START Provided data

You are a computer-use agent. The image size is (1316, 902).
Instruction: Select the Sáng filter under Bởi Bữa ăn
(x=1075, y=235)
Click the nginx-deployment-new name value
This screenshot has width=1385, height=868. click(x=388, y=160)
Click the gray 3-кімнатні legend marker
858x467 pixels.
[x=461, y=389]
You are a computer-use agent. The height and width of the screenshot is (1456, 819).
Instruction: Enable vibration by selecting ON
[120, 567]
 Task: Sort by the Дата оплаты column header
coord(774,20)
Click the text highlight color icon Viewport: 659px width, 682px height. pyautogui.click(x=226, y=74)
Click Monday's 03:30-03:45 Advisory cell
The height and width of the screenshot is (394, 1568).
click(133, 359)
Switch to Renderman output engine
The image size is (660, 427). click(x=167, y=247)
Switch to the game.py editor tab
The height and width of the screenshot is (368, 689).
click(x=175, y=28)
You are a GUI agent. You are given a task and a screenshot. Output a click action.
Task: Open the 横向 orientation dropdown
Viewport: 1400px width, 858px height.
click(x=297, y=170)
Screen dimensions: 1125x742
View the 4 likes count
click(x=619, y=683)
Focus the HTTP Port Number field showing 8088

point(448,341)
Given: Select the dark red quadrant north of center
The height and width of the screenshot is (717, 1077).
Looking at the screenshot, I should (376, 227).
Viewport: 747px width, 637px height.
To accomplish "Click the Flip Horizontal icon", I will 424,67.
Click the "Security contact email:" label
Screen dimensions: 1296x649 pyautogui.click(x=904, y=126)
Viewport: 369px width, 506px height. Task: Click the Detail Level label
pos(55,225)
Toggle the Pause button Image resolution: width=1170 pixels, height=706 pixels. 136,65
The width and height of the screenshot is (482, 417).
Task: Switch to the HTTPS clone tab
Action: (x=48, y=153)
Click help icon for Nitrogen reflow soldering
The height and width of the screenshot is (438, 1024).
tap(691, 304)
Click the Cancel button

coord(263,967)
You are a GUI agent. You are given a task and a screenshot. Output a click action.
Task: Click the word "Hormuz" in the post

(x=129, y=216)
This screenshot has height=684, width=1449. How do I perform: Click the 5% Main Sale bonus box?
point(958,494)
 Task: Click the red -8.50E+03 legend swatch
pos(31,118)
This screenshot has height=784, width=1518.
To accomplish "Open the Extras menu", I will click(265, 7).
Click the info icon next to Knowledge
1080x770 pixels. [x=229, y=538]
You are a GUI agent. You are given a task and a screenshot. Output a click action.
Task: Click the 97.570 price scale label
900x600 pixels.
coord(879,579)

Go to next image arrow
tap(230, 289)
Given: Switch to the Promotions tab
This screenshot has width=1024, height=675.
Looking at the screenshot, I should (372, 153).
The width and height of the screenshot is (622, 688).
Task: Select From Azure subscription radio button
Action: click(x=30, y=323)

END Provided data

Task to carry out:
Find the word "will" in the records. Copy every line it appears in.

Response for this exercise:
To accomplish "Click the Flip Horizontal icon", I will 424,67.
To accomplish "Open the Extras menu", I will click(265, 7).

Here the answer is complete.